### Reading passage
* * * *

Despite some skepticism, this format delivers both volume and stream profitability. Video content strengthens trust and improves organic traffic conversion rates. - Niche review websites.
Large portals are entering narrow segments less frequently, while smaller players are successfully capturing rankings for highly specific keyword queries. These are often simple, strictly keyword-optimized one-page websites that nonetheless demonstrate strong performance. - Local keyword queries.
These perform especially well in smaller but high-income GEOs such as Denmark, Norway, Austria, and Switzerland. In these markets, a localized approach results in significantly higher conversion rates due to the audience’s strong purchasing power. - Cross-brand strategies.
However, they are effective only with strong coordination: a responsive affiliate manager on the webmaster’s side and a strong product manager on the brand’s side who can quickly assess traffic quality and provide prompt feedback on the funnel. Without fast communication, this model loses efficiency.
Part 2: GEO Priorities
2.1 Tier-1 GEOs with the highest growth potential in March
Across Facebook, PPC, and other paid traffic sources, several GEOs stand out with relatively small but high-quality audiences. Players demonstrate consistent activity and strong monetization, particularly in Austria and Germany. This remains a fairly traditional trend.
In terms of SEO, strong potential is currently emerging in Canada, Norway, Denmark, New Zealand, Ireland, and Slovenia. In these countries, parasite SEO is actively developing, cross-brand strategies are performing effectively, and new niche review websites are entering the market with well-structured content and carefully designed UX. Competition is gradually intensifying; however, due to the overall improvement in project quality, the potential for organic scaling remains high.
2.2 More challenging GEOs to enter in March
When it comes to SEO traffic, the situation across key Tier-1 markets remains stable: Germany, Australia, and Canada continue to be characterized by high competition and increased regulatory risks. In Europe, strict GDPR compliance requirements remain in force, where data handling mistakes can lead to significant fines.
Australia also enforces stringent requirements from local regulators. Under such conditions, SEO in these GEOs requires a cautious strategy, strong legal expertise, and heightened attention to compliance.
The situation with Facebook and PPC traffic looks different. The market has accumulated substantial expertise in Tier-1 regions, so Facebook traffic is likely to remain stable and continue performing effectively with proper ROI management.
At the same time, PPC in Tier-1 is becoming increasingly challenging: growing competition, stricter platform policies, and rising auction costs may make this year particularly demanding for partners who primarily rely on PPC traffic.
2.3 March regulatory changes impacting SEO strategies in Tier-1 GEOs
The trend toward stricter regulatory measures in Tier-1 markets will continue to gain momentum. Increased tax pressure and tighter deposit limits per player are already shaping a steady trend: part of the audience in Europe is gradually shifting toward “grey” operators. In turn, this is attracting new webmasters to these markets.
At the same time, tightening restrictions are significantly narrowing traditional funnels and limiting promotional opportunities in the conventional SEO sense. As a result, the market is increasingly moving toward hybrid models, where organic traffic is combined with Facebook, Telegram, social sources, and parasite SEO funnels.

* * * *

### Collected data entries
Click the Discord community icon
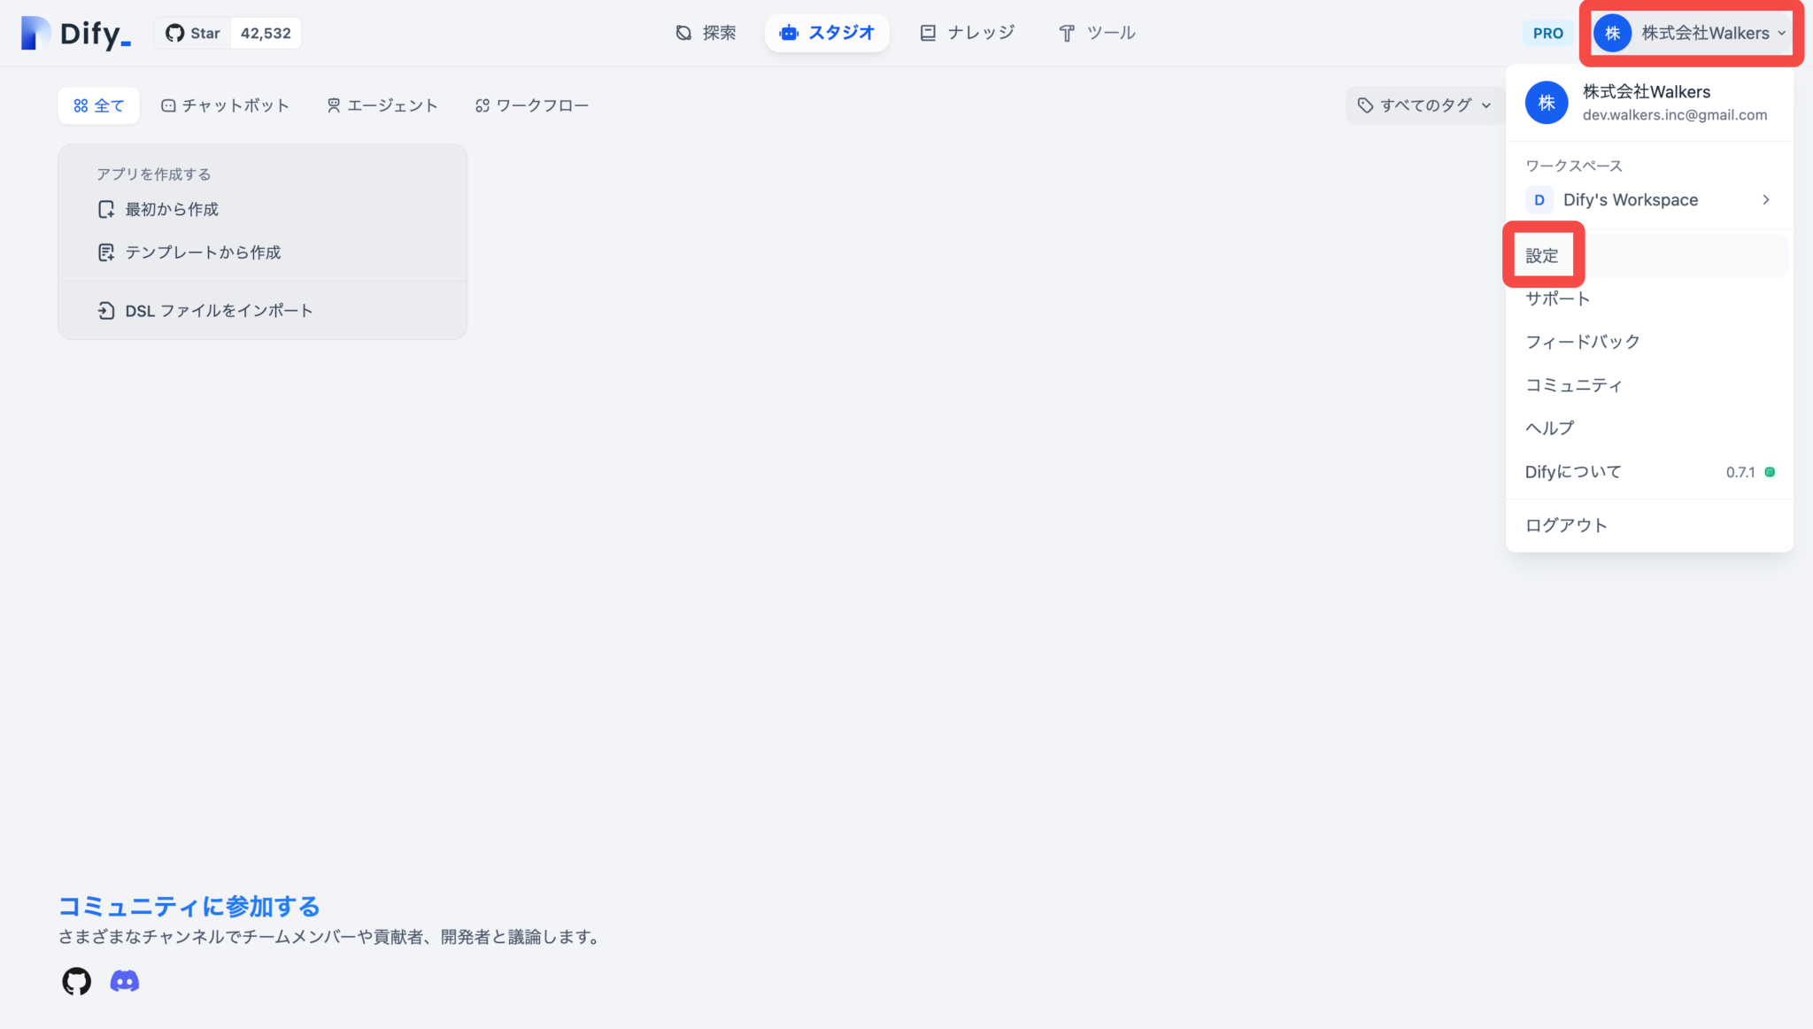Viewport: 1813px width, 1029px height. point(125,980)
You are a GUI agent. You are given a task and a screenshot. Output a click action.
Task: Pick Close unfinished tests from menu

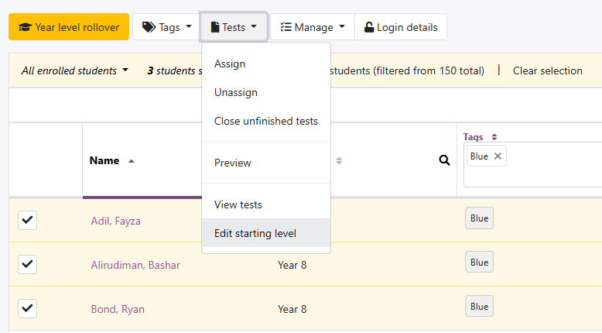coord(265,121)
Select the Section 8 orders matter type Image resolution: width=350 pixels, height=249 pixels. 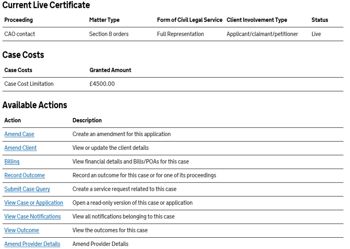click(109, 34)
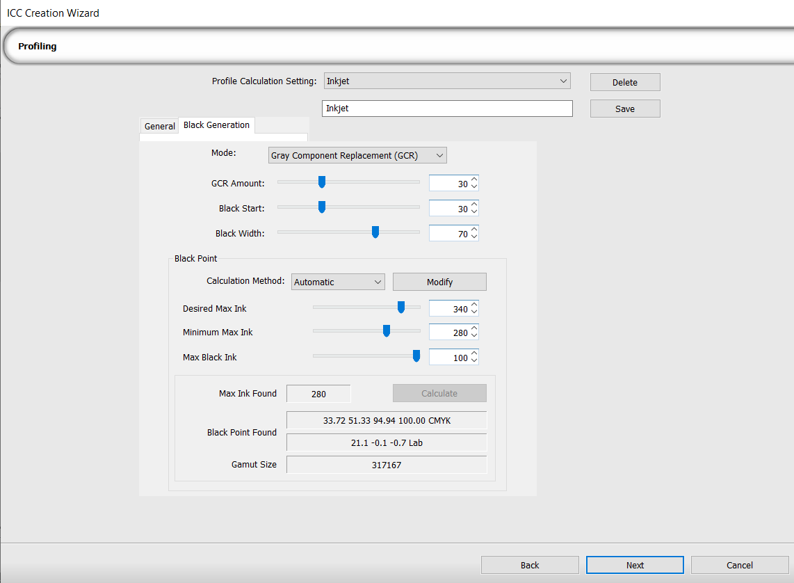Open the Profile Calculation Setting dropdown
Screen dimensions: 794x583
click(447, 81)
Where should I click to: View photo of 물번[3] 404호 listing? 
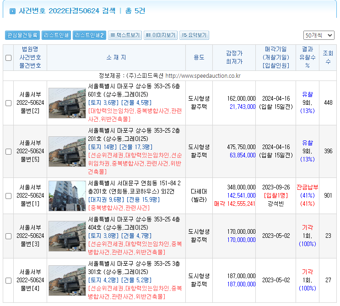click(67, 236)
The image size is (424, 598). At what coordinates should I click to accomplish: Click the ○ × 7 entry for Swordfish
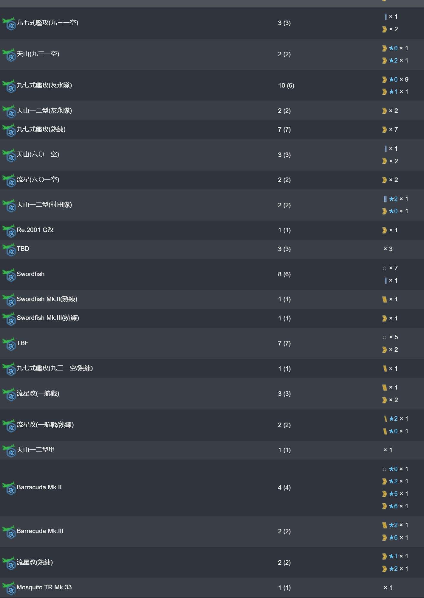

* * * *

### Written tasks
[1] According to the GEO traffic report, in which two countries do players show especially consistent activity and strong monetization on paid traffic sources?
[2] Pick up the GEO traffic report after its final sentence and write what comes next.
You won't need the rows for any of this.

### Answer list
[1] Austria and Germany.

[2]
Such diversification is no longer just a competitive advantage – it is becoming a necessity to maintain both traffic volume and quality amid growing regulatory pressure.
Part 3: SEO Content and Algorithms
3.1 How will the effectiveness of classic link building change?
There are already clear precedents showing a decline in the effectiveness of traditional link building. Previously, it was possible to purchase 100 backlinks, with 50 getting indexed and 10 actually ranking and delivering tangible results. Today, there is a high probability that all 100 links may bring little to no measurable impact.
Search engines are increasingly shifting their focus from external factors to the internal quality of a website. Priority is given to navigation usability, page load speed, well-structured content architecture, clear information formatting, and genuine user value. Under these conditions, a mechanical backlink growth strategy is losing effectiveness and requires a shift toward a more comprehensive approach focused on product quality and user experience.
3.2 Which SEO approaches will stop working as effectively as before?
- PBNs and mass purchasing of cheap backlinks are gradually losing relevance.
- A broad keyword set no longer guarantees high traffic volume.
- Long-form content created solely for volume is becoming ineffective.
- Generic, one-size-fits-all content is giving way to highly niche, specialized content.
Part 4: Economics, Costs, and ROI Forecasts
4.1 How will traffic costs change in March compared to the beginning of the year?
After the holiday period, the auction traditionally cools down slightly, making traffic costs more manageable. March is likely to become a favorable period for operations, with traffic available at more optimal prices.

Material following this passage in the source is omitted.